Strona:Posażna panna.djvu/009

Ta strona została uwierzytelniona.
—  8  —

— Tutaj — rzekł furman — ino nie widać, bo ciemno, co cud! pockojcie, jo wos poprowadzę.
Już trzej podróżnicy stanęli na mokrym gruncie. Spisowicz jednak pozostał w bryce, protestując, że nie wyjdzie bez kaloszy.
— Przecież tu nie będziesz kufra otwierać, bo ci wszystko zamoknie!
— Weźcie kufer do izby, otwórzcie — tu macie klucze, ten średni z dziurką, i niech mi góral przyniesie tu kalosze.
Więc bez sędziego, po omacku szukali podróżni wejścia do swej kwatery, aż na ich stukanie drzwi się otwarły, zabłysło z wnętrza światło, i Kobziarz, domyślający się zapowiedzianych sobie lokatorów, wprowadził ich do wnętrza. Wszyscy turyści po kolei uderzyli czołami o niskie odrzwia, podnieśli upadłe skutkiem tej czołobitności kapelusze i stanęli nareszcie w swem mieszkaniu: ściany z gładkich desek, proste łóżka, dwa stoły, parę krzeseł, oto sielankowe mieszkanie.

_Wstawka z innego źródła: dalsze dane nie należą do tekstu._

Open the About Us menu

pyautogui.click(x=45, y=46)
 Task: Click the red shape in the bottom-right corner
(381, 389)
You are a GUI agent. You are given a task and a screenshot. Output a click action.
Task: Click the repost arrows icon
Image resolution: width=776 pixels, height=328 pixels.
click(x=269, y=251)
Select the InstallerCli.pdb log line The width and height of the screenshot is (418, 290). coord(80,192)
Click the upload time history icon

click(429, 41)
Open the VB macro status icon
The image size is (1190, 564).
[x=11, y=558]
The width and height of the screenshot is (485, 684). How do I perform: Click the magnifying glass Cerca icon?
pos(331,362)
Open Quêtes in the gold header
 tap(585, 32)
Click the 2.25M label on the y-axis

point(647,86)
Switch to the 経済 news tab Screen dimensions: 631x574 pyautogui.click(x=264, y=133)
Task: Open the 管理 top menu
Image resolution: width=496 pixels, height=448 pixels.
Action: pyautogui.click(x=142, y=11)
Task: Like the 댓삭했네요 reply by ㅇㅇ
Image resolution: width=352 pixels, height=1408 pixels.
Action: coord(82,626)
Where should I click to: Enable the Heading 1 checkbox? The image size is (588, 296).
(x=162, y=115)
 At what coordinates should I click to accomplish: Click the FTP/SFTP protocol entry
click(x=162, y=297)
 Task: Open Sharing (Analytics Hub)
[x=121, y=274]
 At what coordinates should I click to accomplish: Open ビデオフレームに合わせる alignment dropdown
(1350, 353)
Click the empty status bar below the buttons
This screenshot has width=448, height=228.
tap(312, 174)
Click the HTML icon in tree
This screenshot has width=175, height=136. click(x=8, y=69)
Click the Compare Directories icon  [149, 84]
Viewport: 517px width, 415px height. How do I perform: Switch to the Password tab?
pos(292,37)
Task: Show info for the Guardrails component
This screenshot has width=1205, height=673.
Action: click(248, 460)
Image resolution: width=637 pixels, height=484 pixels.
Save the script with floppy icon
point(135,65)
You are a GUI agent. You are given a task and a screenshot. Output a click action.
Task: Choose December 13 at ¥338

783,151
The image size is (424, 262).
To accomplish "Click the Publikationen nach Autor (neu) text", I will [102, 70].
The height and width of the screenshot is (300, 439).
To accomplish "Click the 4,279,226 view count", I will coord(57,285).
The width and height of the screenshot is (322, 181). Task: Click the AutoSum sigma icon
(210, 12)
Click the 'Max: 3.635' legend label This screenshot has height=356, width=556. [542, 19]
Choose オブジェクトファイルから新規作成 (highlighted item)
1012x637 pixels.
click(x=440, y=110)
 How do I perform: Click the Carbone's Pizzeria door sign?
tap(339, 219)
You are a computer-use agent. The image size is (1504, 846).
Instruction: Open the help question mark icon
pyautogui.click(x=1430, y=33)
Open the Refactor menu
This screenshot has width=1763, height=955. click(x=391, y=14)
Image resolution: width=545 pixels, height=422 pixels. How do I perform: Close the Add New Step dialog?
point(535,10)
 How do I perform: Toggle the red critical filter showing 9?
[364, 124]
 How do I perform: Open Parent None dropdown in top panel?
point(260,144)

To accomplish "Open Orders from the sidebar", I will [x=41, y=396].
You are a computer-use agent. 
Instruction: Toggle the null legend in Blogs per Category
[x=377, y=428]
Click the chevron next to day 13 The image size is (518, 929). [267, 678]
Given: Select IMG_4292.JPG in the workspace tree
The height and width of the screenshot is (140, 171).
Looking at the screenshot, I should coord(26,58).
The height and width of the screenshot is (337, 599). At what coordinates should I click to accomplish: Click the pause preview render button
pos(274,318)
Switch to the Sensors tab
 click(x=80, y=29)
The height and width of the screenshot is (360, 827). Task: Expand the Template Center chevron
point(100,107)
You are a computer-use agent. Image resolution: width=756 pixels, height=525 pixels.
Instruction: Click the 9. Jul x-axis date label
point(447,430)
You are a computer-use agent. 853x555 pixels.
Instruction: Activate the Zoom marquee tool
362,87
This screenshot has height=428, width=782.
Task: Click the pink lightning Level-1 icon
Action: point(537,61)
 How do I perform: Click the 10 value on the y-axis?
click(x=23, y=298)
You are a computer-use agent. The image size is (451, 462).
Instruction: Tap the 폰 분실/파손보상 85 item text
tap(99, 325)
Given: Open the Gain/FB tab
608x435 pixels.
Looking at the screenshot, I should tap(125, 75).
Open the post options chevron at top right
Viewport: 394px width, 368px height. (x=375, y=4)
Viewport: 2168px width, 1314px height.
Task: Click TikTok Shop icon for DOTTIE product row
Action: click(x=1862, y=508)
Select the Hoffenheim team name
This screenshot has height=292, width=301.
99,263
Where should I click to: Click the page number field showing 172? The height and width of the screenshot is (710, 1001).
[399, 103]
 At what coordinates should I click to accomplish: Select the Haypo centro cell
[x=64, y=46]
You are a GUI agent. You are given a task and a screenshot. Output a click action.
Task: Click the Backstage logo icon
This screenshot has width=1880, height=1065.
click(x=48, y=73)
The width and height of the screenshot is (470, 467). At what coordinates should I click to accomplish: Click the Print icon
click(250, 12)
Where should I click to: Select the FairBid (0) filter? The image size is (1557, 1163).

Góral zniósł kufry a Plichta począł szukać kaloszy: wyrzucił sporo pakunków, ale nie mogąc trafić na szukany przedmiot, zawołał wreszcie:
— Niech go góral zniesie i basta!
Góral nie zdziwił się wcale tą propozycyą, wybiegł szybko z izby, i nim turyści powzięli postanowienia co do rozlokowania się w swej siedzibie, usłyszeli w sieni ciężkie stąpania i okrzyk: o rany Boskie! Drzwi się otwarły, a w nich pojawił się sukienny kolos, kryjący osobę Spisowicza, trzymającego się za czoło. Za nim góral, podnosząc kapelusz, mówił markotno:
— Dyć im mówiłem, żeby się schylili, bo drzwi niskie.
Spisowicz usiadł, oglądnął się, przyłożył zmoczony ręcznik do guza i przemówił:
— Okna nieopatrzone, tu może mię zawiać!
— Nie grymaś tylko, idź do drugiej izby, może tam ci będzie lepiej... zresztą masz przy boku lekarza — odparł, wskazując na siebie, Plichta.